Rebels from the Free Syrian Army walk on a street in Damascus in this picture provided by Shaam News Network and taken March 23. The Syrian capital came under mortar fire on Sunday and Monday.
Ward Al-Keswani/Shaam News Network
Reuters /Landov
Rebels from the Free Syrian Army walk on a street in Damascus in this picture provided by Shaam News Network and taken March 23. The Syrian capital came under mortar fire on Sunday and Monday.

The author is a Syrian citizen living in Damascus who is not being further identified out of safety concerns.

Syrian rebels carried out mortar and rocket attacks on Sunday and Monday in what appeared to mark a new escalation in the fighting over the Syrian capital.

At least two people were killed and dozens injured, according to the state-run media in Syria. The United Nations announced it was relocating about half of the 100 members of its international staff in the city for security reasons.

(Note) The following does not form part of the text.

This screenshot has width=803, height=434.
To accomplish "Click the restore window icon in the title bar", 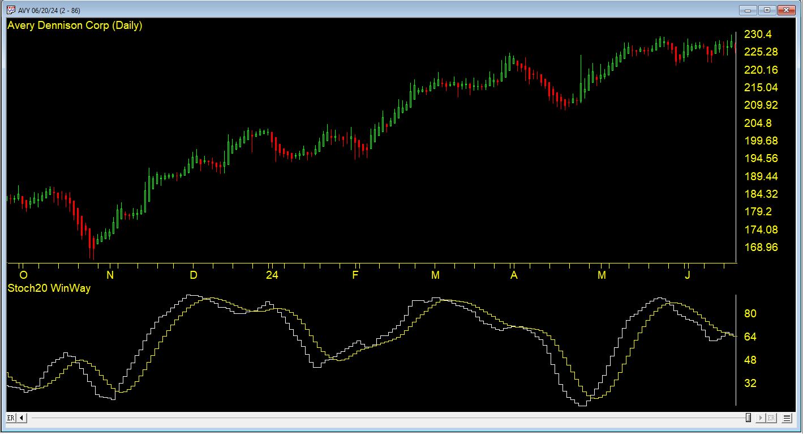I will [767, 10].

The rebels have periodically attacked Damascus with mortar shells before, but the magnitude of Monday's attack, felt in every city neighborhood, was much more intense than before and left many Damascenes feeling caught in the crossfire.

The two sides exchanged fire all night, which included sporadic shelling from the government batteries placed in the hills around the capital. Damascenes are now used to those sounds and accustomed to interrupted sleep punctured by blasts and thuds. On a bad night, it sounds like continuous loud thunder.

An Early Morning Blast

But Monday morning, a loud boom jolted me from bed. It was louder and closer than usual.

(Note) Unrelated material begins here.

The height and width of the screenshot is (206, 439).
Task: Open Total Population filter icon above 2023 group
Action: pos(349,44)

We heard similar blasts on Sunday evening too, when rebels fired a rocket and mortar shells at state television headquarters.

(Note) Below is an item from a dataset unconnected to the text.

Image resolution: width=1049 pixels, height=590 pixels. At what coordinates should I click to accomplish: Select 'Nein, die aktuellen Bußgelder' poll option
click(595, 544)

The early morning blast Monday was just the beginning. More explosions roared, one after the next. Two dozen, maybe more. I lost count.

Then, countershelling from government missile batteries began. Everyone in Damascus can recognize that sound. But Monday, even those sounded different more sustained and angry than usual.

Activists later said the government had fired from a huge missile battery in the city, and not just ones in the hills that surround Damascus. This would seem to explain why Damascenes throughout the city heard and felt each retaliatory missile fired from Damascus onto the rebel-held areas on the outskirts.

The attacks and counterattacks went on for several hours.

I had been through similar shooting exchanges two or three times before, the most recent being just last Tuesday, when rebels fired onto the neighborhood of Malki, an affluent residential areas where President Bashar Assad lives. But there was a widespread belief that this was the heaviest such shooting yet in the capital.

Rebel Warnings

Every now and then, Damascus is abuzz with the latest statements from rebels claiming that the "final battle" for Damascus has arrived.

"The shaking of fortresses has begun," a rebel brigade, Liwa al Islam, said in a statement referring to regime targets in the capital.

"Government installations shall be targeted, including presidential, military and intelligence. They will be pounded with surface-to-surface missiles," it added. "We advise our fellow citizen who live near such government targets to hurriedly leave to a more secure location. As God is our witness, you have been forewarned."